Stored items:
[Start of section]

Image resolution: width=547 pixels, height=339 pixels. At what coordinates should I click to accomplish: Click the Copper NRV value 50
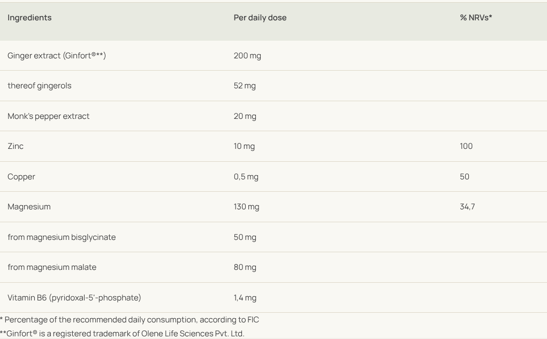pyautogui.click(x=465, y=177)
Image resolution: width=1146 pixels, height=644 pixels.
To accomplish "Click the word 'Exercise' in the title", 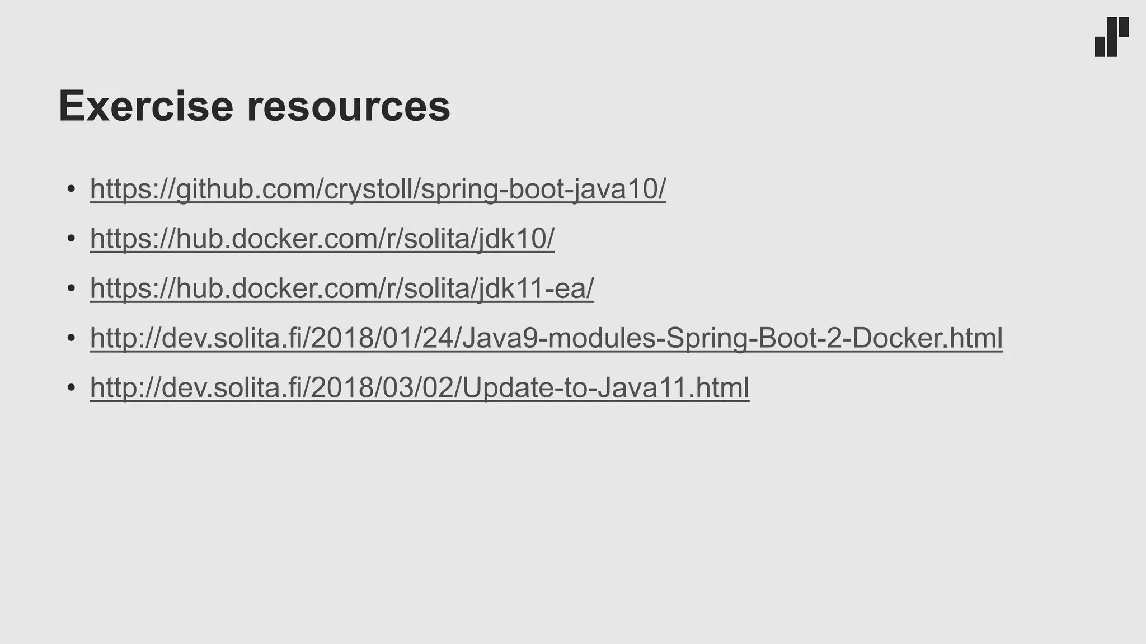I will 145,106.
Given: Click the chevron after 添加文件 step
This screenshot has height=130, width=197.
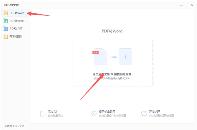Looking at the screenshot, I should pyautogui.click(x=78, y=113).
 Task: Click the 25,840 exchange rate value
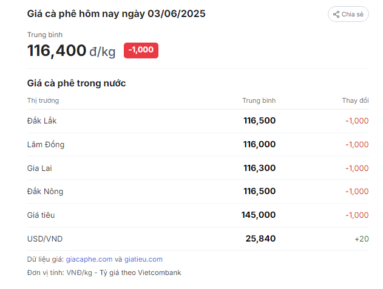pyautogui.click(x=260, y=239)
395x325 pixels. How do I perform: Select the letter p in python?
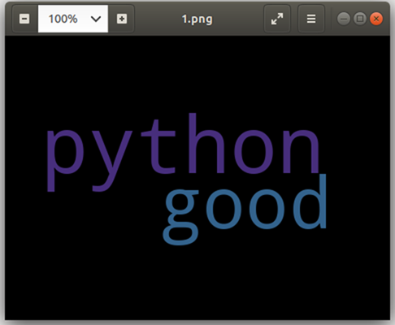(65, 161)
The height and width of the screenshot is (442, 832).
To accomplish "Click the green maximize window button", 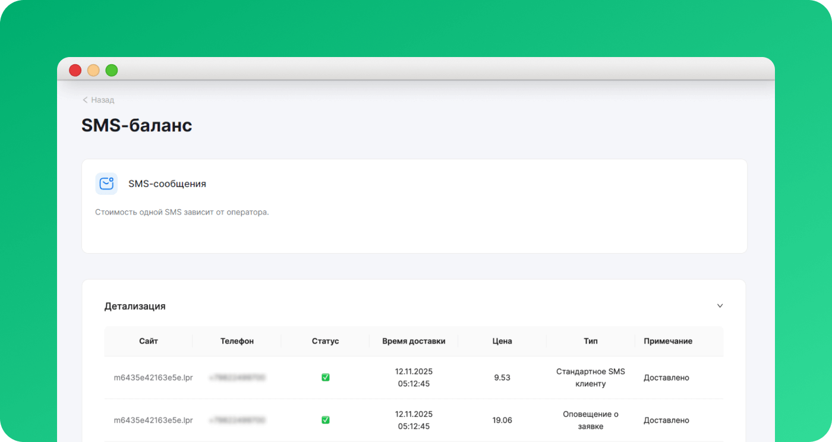I will pyautogui.click(x=112, y=70).
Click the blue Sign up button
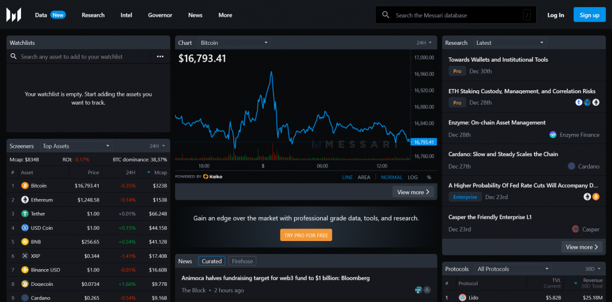The height and width of the screenshot is (302, 612). [589, 15]
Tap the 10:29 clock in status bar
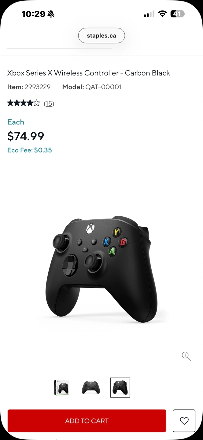 pos(33,14)
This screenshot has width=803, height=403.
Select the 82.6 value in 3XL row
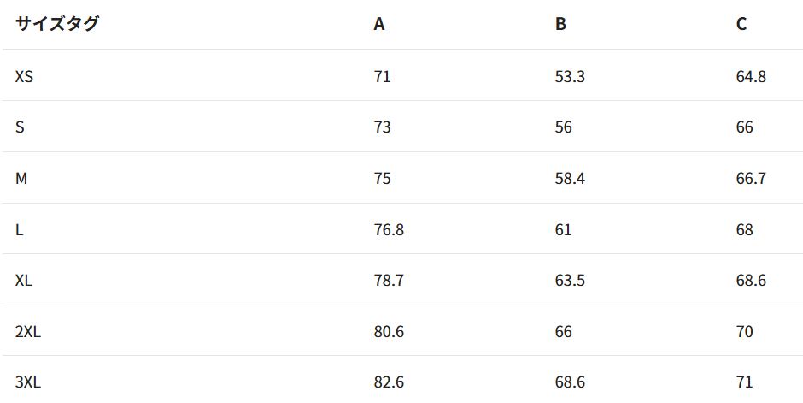tap(389, 382)

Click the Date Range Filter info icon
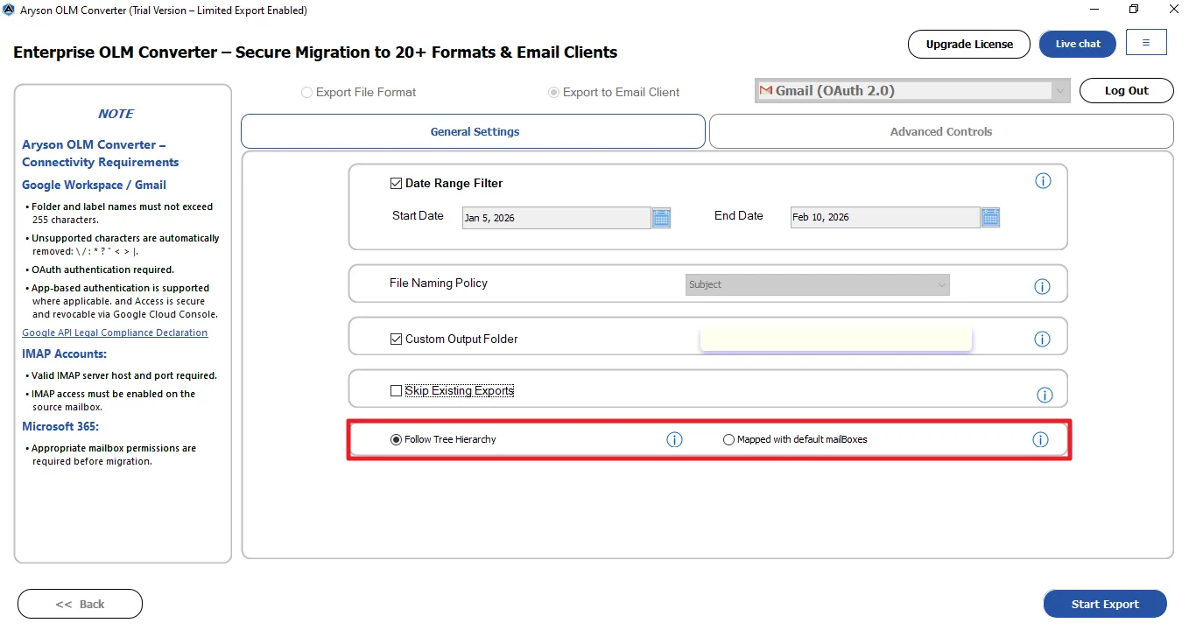1043,181
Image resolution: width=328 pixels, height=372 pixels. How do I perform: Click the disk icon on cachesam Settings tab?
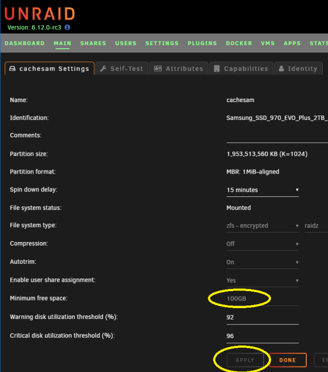point(12,68)

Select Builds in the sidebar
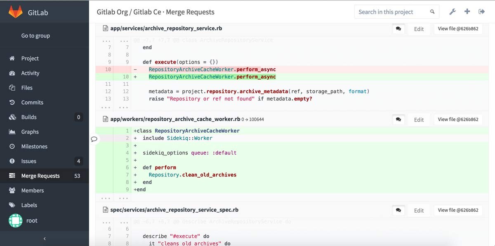point(29,117)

[End of section]

Give back word for word the lines from the one containing "Click the Date Range Filter info icon" through the final line of the data above. Pictures are to be left out.

Click the Date Range Filter info icon
1043,181
Image resolution: width=328 pixels, height=372 pixels. How do I perform: Click the disk icon on cachesam Settings tab?
point(12,68)

Select Builds in the sidebar
point(29,117)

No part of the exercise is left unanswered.